Puh! Was tun, an einem Freitagmittag, wenn die Sprechstunde der Augenärztin seit einer Dreiviertelstunde vorbei ist? Und der Notdienst in Stuttgart sitzt? Ich rief um 12 Uhr 15 bei meiner Augenärztin an. Wider Erwarten ging jemand ans Telefon, ein Mensch, keine KI. Unglaublich. „Kommen Sie sofort“, hieß es. Ich wurde behandelt, an die Uni-Augenklinik Tübingen weiterverwiesen. Und das an einem Freitagmittag.

Ich lief zum Bahnhof, hoffte auf einen Zug, der kam dann auch, mit leichter Verspätung. Aber er kam. Vom Tübinger Bahnhof sofort in den Bus zur Klinik, dort warten, nach zwei Stunden war ich wieder draußen. Mein Auge war behandelt, gelasert, die Angst vor Erblindung vorbei.

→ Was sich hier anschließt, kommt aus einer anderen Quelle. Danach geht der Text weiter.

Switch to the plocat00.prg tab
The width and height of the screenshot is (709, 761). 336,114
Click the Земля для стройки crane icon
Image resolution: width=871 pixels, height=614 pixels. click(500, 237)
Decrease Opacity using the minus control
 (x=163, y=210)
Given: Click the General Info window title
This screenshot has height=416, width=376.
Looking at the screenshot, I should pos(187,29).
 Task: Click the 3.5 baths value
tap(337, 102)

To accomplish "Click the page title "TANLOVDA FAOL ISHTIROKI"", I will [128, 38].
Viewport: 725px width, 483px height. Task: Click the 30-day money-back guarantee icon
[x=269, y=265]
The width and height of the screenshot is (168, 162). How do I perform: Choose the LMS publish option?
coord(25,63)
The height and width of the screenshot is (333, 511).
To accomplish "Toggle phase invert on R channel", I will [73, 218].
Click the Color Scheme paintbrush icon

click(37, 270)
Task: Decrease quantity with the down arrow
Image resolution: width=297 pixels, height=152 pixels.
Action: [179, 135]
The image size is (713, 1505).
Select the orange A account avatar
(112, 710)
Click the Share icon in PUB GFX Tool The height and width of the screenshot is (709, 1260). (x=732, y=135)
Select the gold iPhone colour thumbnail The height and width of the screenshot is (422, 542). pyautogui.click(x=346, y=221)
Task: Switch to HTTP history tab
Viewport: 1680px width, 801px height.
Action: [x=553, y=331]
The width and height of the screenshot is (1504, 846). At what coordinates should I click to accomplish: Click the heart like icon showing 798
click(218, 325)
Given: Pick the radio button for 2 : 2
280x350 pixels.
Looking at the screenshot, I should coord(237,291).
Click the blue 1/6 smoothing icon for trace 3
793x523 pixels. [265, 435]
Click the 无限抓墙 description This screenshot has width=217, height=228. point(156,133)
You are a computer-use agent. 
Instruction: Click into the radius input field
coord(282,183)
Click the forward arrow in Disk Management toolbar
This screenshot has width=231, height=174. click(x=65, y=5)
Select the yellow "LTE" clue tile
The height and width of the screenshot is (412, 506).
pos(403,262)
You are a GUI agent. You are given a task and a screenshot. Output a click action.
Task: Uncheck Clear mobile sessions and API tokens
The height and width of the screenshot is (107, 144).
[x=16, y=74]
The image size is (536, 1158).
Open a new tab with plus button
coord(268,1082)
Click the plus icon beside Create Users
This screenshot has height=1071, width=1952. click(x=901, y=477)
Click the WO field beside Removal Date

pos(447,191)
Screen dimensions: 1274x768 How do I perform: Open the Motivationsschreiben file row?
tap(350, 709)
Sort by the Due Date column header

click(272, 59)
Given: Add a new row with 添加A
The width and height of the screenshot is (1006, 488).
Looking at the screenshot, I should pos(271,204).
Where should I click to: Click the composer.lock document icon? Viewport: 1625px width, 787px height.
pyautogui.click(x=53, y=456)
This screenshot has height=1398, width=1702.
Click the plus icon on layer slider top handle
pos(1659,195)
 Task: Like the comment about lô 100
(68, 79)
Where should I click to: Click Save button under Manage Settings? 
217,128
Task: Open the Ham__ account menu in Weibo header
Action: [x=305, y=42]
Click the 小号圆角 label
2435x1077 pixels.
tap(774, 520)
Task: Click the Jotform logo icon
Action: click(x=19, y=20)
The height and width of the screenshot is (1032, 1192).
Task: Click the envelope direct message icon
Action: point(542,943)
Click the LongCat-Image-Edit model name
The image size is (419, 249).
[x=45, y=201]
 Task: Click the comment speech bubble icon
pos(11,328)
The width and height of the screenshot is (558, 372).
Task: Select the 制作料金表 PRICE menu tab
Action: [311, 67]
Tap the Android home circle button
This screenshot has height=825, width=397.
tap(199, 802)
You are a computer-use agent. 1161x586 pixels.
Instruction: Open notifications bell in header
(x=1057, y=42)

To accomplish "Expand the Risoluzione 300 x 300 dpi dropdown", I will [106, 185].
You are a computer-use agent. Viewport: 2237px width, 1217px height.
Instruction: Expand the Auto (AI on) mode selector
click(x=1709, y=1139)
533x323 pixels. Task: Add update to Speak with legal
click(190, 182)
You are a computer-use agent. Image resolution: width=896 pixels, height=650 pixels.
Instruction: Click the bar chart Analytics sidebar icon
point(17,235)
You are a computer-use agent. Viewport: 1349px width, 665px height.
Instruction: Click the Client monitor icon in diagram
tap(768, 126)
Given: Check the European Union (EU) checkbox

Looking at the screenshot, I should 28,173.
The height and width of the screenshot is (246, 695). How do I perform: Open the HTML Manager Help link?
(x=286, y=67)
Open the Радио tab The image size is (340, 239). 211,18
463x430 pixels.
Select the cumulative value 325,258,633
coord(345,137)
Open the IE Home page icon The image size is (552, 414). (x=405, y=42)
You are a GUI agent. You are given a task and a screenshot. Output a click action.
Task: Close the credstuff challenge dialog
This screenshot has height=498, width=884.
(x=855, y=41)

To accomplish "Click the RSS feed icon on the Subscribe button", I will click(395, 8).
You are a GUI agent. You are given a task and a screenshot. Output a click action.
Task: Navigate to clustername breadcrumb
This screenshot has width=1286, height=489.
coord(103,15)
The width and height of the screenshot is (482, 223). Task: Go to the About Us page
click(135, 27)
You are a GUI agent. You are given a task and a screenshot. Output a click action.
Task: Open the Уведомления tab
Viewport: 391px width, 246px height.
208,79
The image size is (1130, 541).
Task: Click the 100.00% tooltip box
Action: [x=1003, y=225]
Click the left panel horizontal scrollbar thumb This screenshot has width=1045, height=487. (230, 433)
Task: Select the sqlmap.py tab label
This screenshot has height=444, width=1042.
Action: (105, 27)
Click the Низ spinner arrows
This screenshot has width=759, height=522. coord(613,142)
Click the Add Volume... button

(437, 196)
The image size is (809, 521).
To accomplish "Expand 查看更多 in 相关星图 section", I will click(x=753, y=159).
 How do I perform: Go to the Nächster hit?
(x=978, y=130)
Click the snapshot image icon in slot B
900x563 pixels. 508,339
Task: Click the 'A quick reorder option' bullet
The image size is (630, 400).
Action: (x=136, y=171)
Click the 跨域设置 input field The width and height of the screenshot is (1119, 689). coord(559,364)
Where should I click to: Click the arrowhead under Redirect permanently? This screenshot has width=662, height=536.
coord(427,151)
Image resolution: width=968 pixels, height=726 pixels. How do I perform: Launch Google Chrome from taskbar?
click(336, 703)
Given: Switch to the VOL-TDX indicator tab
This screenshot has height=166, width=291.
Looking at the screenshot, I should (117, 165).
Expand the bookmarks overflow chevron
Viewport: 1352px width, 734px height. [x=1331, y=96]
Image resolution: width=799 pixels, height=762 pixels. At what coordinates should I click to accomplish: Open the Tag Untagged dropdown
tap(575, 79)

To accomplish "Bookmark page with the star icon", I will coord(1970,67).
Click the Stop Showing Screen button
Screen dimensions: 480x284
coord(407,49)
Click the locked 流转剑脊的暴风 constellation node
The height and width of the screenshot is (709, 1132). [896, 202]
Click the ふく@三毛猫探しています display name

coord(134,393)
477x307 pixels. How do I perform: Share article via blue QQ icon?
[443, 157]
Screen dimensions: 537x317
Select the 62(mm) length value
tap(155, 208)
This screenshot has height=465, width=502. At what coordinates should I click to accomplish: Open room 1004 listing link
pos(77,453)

Mit Bus und Bahn, mit insgesamt keinen fünf Minuten Wartezeit fuhr ich zurück nach Betzingen. Was für ein Tag. Alles gut. Und eines muss ich hier mal loswerden – ein ganz dickes Lob auf das deutsche Gesundheitssystem, auf die Deutsche Bahn und den ÖPNV. Im Notfall hat alles funktioniert. Wie schön. Das muss man doch noch sagen dürfen. Oder?